What needs to be done
Each line starting at the one that contains "[全栈项目重构实战：从SSM单体架构到Spring Boot+Vue3的升级之路] (218, 1718)" and ending at the one that contains "[换个思路看机器学习：当代码不再是一行一行写出来的] (218, 1123)" must be returned exactly, and the rest of the listing is left out.

Records to use
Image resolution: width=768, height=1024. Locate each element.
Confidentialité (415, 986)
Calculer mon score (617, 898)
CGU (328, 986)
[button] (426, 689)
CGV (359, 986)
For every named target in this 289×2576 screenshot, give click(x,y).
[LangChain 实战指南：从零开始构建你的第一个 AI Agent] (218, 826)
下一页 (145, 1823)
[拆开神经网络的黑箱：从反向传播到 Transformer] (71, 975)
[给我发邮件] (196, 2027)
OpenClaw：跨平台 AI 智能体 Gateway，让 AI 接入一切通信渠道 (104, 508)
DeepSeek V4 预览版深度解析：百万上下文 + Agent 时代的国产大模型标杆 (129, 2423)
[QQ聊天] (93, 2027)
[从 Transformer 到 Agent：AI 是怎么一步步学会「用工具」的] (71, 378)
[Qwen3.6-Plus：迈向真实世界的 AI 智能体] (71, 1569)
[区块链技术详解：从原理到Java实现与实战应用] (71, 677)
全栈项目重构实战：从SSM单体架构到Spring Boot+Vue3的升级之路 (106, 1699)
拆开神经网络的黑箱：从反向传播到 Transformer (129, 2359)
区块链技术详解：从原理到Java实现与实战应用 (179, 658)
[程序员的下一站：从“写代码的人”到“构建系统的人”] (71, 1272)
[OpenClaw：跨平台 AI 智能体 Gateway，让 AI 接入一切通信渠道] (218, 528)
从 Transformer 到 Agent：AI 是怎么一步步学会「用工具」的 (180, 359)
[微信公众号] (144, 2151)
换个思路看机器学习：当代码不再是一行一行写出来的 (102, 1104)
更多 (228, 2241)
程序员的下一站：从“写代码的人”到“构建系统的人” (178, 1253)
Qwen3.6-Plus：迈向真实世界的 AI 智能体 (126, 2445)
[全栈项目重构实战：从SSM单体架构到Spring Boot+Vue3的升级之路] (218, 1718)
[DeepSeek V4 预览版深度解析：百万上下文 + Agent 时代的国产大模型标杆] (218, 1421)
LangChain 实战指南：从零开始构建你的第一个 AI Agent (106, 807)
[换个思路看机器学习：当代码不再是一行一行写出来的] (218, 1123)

---

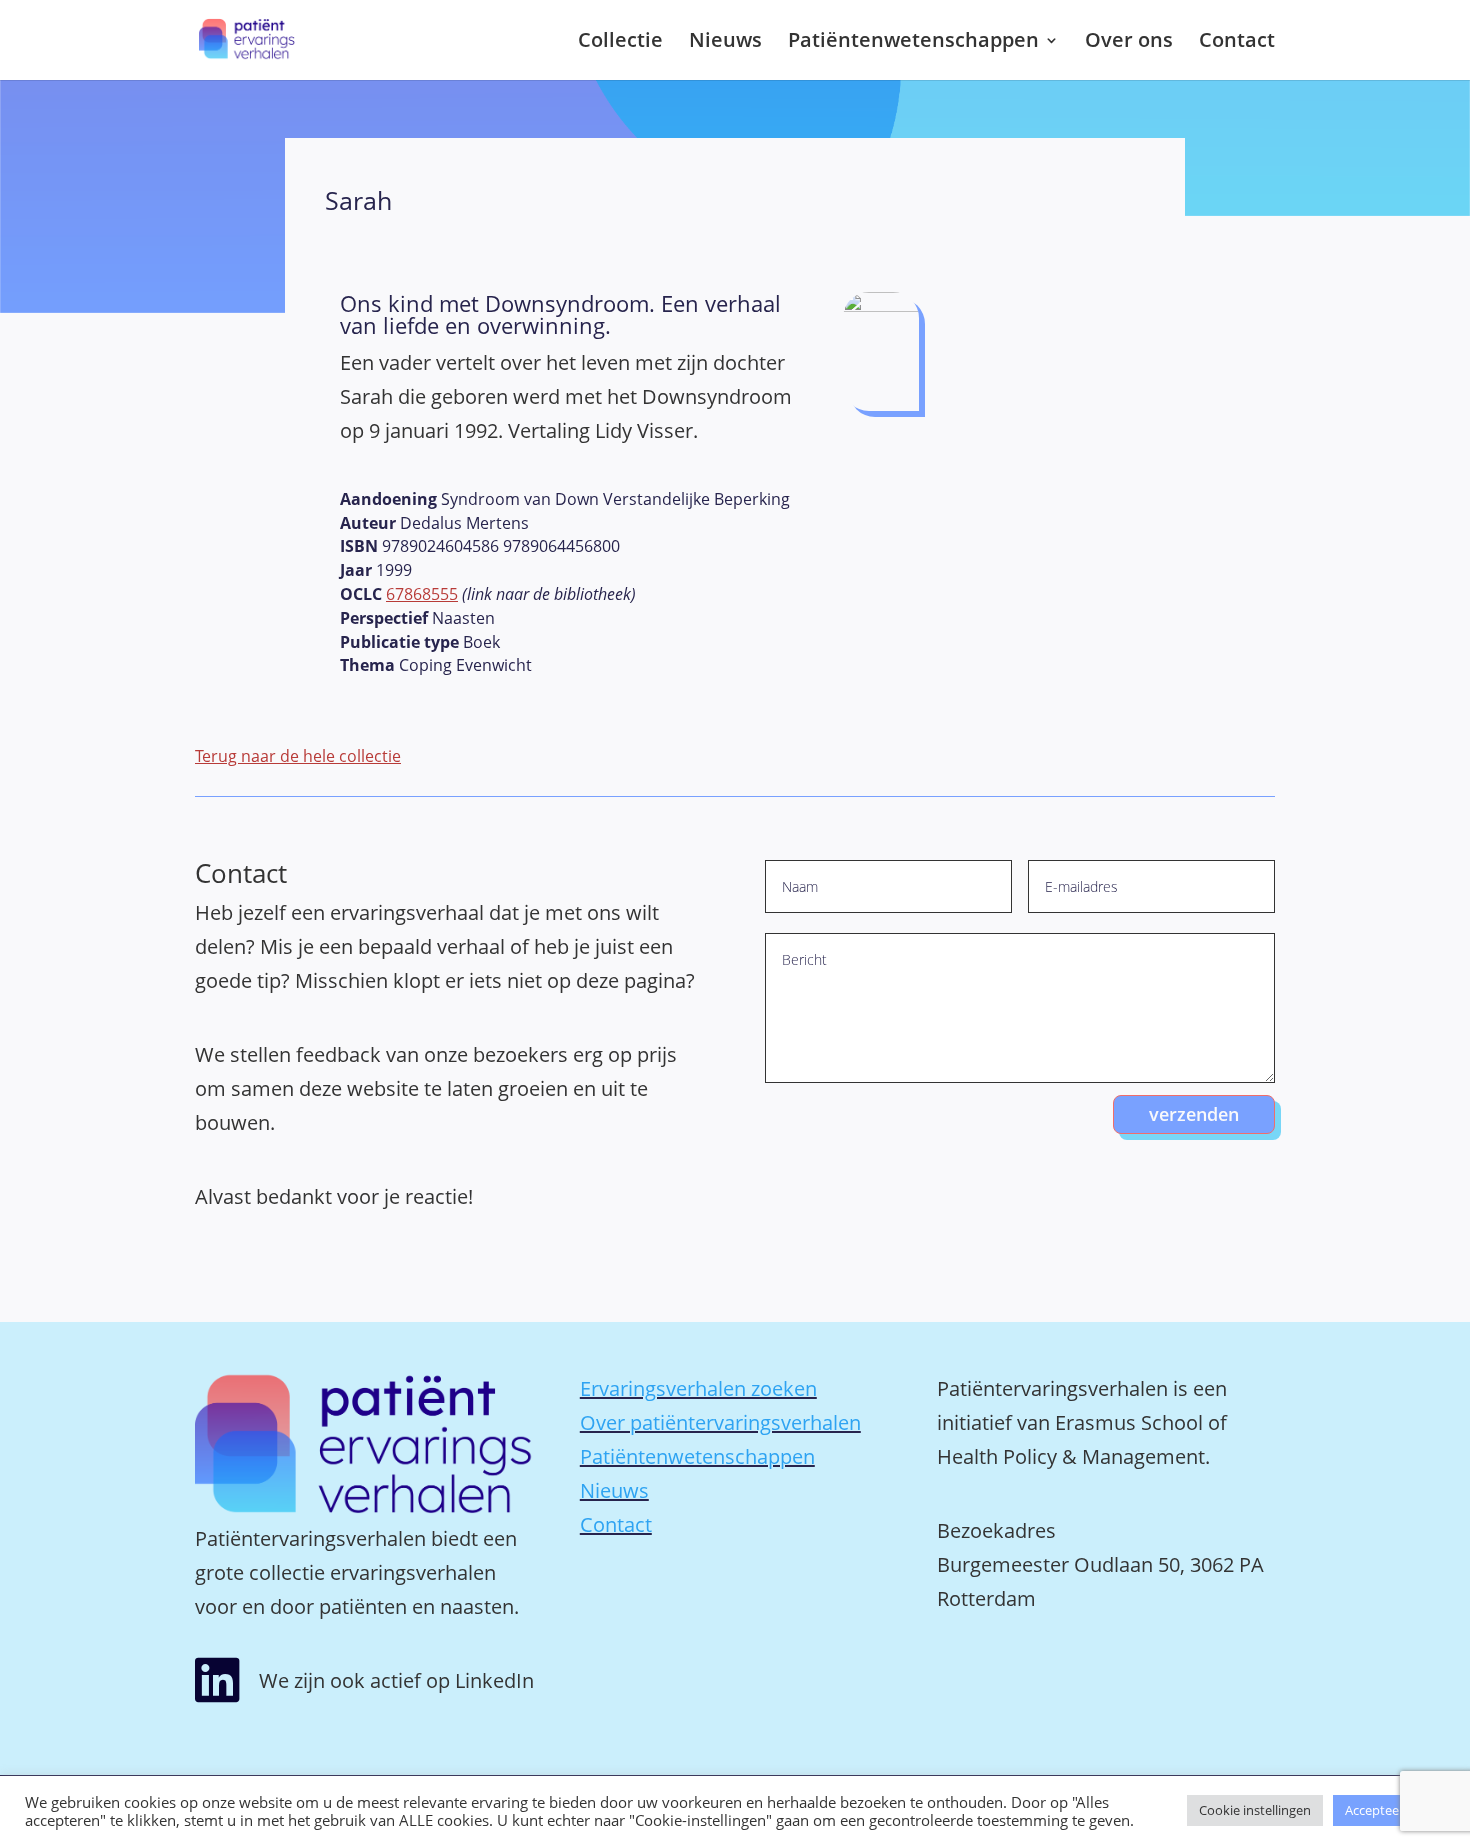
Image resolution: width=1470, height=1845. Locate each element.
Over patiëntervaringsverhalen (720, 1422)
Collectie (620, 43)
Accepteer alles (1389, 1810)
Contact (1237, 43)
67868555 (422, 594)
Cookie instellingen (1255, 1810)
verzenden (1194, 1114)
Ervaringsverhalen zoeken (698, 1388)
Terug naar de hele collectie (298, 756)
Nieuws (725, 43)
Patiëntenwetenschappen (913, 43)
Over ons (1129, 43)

Finished task
[全栈项目重构实战：从SSM单体架构到Spring Boot+Vue3的升级之路] (218, 1718)
[DeepSeek V4 预览版深度解析：百万上下文 + Agent 时代的国产大模型标杆] (218, 1421)
LangChain 实战指南：从零开始构建你的第一个 AI Agent (106, 807)
[换个思路看机器学习：当代码不再是一行一行写出来的] (218, 1123)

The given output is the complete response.